- Work to complete
Rewrite the rows from the line containing "You are a computer-use" through the line containing "pos(34,364)", both included, as a numbered list, omitting any blank lines. Leave the pictures out of your answer.

- Provided information
** start **

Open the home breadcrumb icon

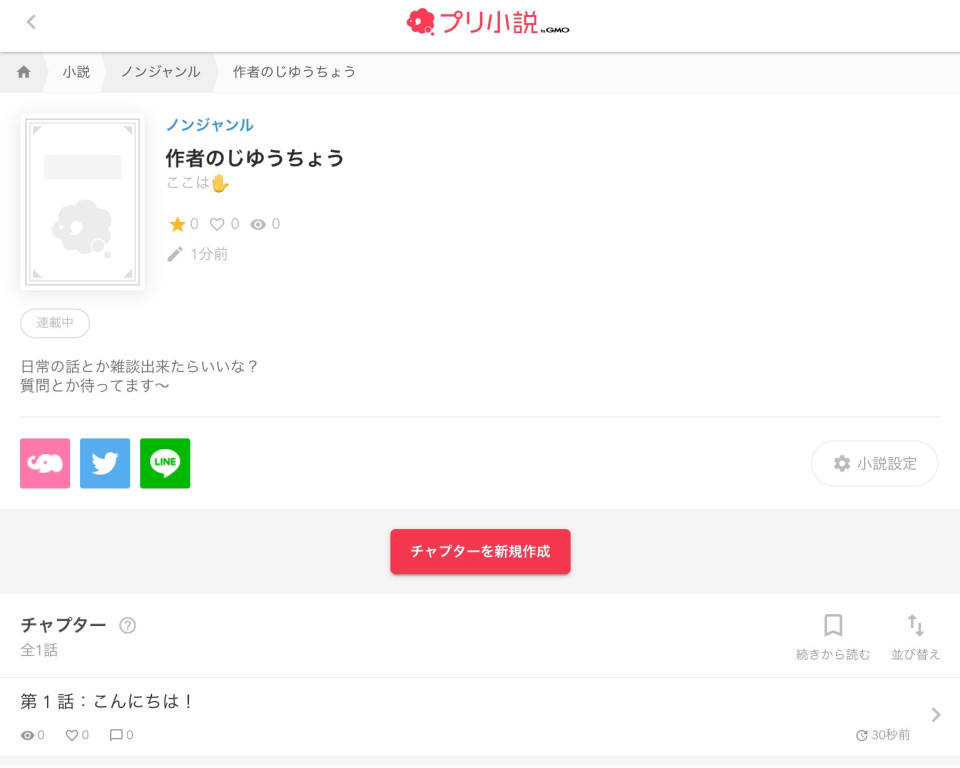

** end **
** start **

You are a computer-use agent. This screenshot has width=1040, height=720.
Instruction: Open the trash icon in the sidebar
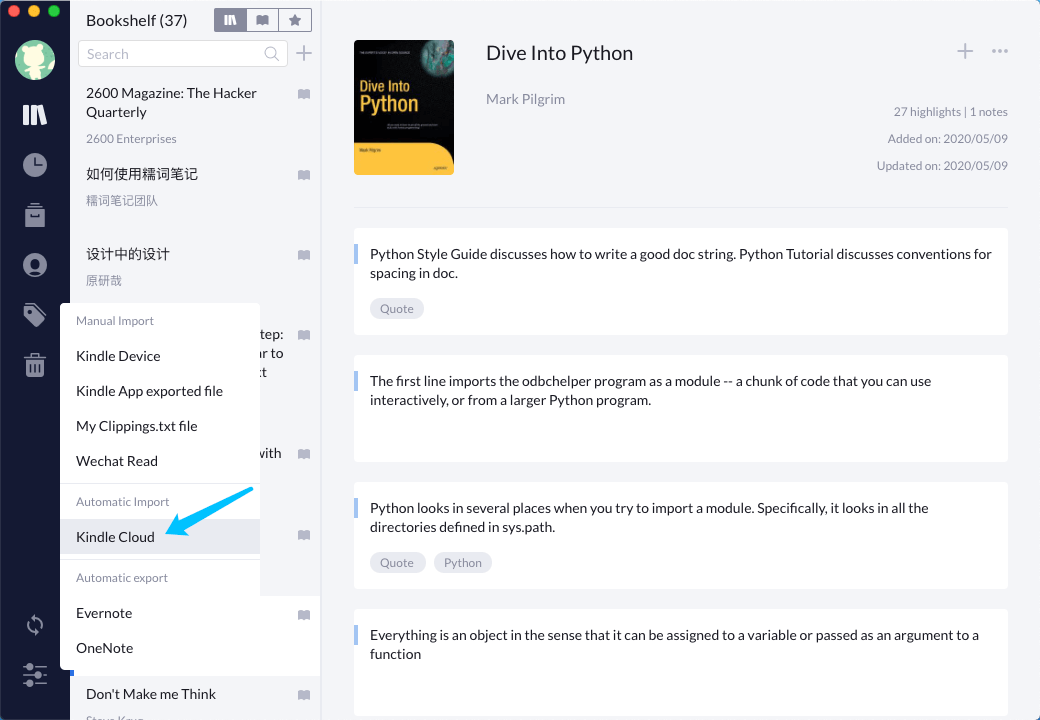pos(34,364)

** end **
** start **

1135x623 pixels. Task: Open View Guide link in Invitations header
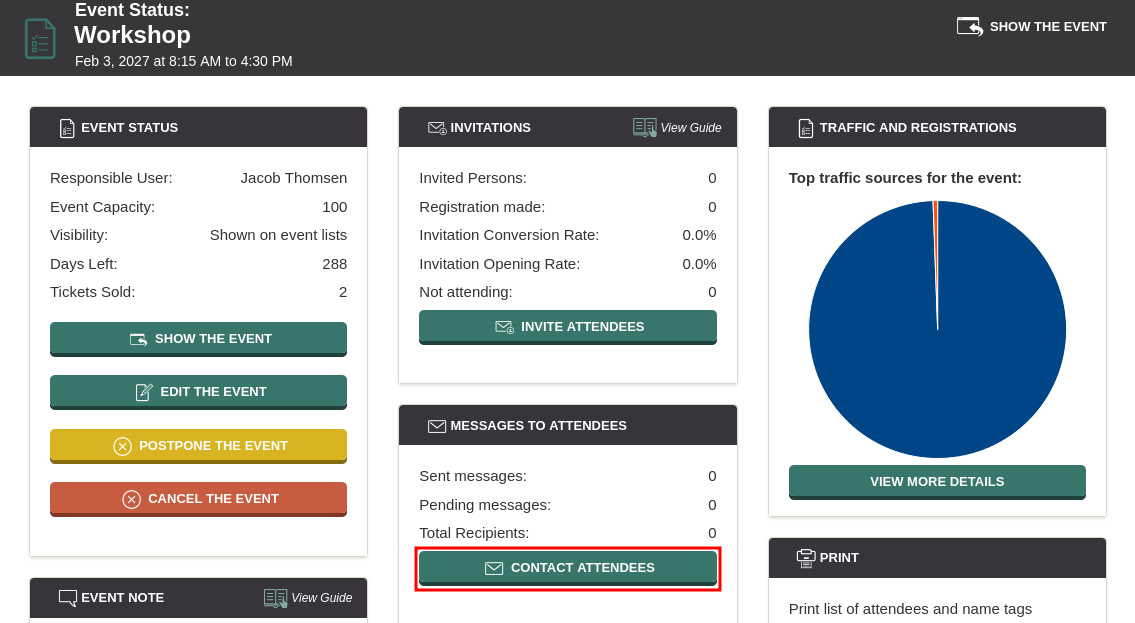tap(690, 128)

** end **

- Correct response
1. You are a computer-use agent. This screenshot has width=1040, height=720.
2. Instruction: Open the trash icon in the sidebar
3. pos(34,364)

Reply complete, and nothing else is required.